Weak passwords, Password reuse and lack of leveraging available MFA options are still the leading causes of account compromise.

  • Password Manager – Many users struggle with remembering and recording passwords, to avoid having to keep track they use the same password for many different services. A password manager takes a lot of the legwork out of this process, allowing users to generate passwords on the fly, saving them to the password store and auto-filling the account details when logging in. Any password you can remember is likely a weak password, even if that’s a weak password accompanied with some strengthening attributes (e.g Bumblebee83$), let your password manager handle the record keeping.

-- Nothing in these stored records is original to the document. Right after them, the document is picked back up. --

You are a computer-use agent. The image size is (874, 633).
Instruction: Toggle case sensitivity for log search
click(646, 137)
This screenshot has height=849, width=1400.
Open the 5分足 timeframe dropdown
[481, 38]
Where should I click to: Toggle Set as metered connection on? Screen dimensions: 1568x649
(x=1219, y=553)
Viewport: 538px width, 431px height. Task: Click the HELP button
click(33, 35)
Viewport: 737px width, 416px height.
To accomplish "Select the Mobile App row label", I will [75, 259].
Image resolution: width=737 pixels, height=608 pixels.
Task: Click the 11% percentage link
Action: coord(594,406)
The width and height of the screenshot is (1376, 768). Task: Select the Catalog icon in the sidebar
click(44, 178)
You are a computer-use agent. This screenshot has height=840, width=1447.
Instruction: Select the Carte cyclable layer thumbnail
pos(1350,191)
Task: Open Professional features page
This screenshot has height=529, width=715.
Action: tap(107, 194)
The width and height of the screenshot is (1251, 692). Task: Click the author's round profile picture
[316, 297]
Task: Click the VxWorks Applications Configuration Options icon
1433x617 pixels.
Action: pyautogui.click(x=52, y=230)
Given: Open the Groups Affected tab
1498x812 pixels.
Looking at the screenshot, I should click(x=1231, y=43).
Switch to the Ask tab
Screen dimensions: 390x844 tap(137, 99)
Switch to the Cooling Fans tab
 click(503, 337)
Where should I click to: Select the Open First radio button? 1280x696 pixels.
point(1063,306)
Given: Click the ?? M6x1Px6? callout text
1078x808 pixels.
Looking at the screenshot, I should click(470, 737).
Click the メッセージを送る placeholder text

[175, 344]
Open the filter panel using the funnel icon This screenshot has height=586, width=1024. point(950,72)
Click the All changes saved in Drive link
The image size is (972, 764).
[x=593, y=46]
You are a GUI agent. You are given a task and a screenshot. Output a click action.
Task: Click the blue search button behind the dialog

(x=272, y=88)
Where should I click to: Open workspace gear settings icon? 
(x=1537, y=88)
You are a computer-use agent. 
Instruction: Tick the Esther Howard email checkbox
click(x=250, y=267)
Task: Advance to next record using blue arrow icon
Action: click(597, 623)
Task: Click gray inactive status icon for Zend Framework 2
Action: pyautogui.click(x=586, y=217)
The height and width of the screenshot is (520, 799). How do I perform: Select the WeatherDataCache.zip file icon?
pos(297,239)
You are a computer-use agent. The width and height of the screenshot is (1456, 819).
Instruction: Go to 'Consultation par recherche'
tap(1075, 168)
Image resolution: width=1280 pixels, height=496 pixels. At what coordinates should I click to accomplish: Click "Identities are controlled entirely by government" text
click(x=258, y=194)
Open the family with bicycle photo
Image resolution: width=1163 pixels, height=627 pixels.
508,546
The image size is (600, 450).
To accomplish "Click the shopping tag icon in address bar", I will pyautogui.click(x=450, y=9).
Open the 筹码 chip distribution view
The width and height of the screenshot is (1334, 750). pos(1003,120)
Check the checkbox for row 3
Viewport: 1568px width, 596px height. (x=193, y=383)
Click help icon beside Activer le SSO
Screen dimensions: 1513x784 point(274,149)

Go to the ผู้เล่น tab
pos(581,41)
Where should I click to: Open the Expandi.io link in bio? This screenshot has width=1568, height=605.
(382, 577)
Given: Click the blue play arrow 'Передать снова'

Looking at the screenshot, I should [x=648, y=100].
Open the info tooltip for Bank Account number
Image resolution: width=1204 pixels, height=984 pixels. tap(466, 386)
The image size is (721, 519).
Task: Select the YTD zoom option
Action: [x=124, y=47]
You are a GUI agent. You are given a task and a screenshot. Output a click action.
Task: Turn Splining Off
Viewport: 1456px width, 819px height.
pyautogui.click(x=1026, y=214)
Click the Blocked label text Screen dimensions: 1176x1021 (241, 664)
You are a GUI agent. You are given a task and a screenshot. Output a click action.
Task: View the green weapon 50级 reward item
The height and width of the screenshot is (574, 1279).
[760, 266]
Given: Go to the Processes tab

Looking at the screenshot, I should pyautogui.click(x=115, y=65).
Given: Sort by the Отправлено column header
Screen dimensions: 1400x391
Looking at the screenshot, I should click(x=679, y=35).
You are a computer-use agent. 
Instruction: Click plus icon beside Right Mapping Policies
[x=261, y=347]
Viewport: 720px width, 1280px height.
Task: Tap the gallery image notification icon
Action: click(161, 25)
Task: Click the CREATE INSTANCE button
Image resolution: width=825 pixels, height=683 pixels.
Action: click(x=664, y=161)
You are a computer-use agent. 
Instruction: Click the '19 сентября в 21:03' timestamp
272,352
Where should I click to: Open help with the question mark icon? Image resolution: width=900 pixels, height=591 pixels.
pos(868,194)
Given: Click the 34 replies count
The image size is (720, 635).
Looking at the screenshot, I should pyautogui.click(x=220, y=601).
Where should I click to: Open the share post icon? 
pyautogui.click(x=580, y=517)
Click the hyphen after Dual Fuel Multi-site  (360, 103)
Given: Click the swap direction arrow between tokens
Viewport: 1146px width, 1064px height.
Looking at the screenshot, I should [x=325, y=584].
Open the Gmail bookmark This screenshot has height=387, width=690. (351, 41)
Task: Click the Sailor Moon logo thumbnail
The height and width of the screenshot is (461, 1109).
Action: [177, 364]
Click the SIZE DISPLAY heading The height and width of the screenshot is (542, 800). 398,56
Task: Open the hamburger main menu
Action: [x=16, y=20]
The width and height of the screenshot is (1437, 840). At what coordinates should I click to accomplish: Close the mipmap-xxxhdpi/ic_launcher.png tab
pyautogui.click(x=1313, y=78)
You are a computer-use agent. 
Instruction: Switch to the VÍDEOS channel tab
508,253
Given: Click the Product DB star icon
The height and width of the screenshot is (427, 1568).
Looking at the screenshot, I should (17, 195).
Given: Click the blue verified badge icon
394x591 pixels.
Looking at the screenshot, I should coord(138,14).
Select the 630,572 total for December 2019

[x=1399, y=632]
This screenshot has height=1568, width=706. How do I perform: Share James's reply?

  • Multi-Factor Authentication – As previously mentioned, many platforms are mandating the use of MFA, but there are still plenty of services that aren’t. Most platforms support the use of MFA but you need to go digging about in the user settings to find it, we must be leveraging the security options available even if the site doesn’t force you to use them. If a site doesn’t support MFA/2FA options, you should think twice before using it.
  • Breach DetectionHaveIBeenPwned allows users to check their emails and passwords against a database of known compromised account details. 1Password integrates this service as part of the tool, checking stored passwords for compromise and notifying you whenever saved passwords get breached.
  • Complex Passwords – There are hundreds of articles out there about what makes a strong password, but it’s important to note that no password is strong enough alone. Breaches happen all the time, which is why it is so important that we use unique passwords for each service. Passwords can also be phished and captured by various other means, which is why no matter how complex the password, MFA is essential for creating a layered defence.

Let’s not let the 23andMe breach be just another statistic in the growing list of data breaches. Let it be a clarion call for immediate and concerted action for companies and users alike, to take better care of their digital hygiene and ensure we are all doing our part to ensure we are securing our accounts and our systems.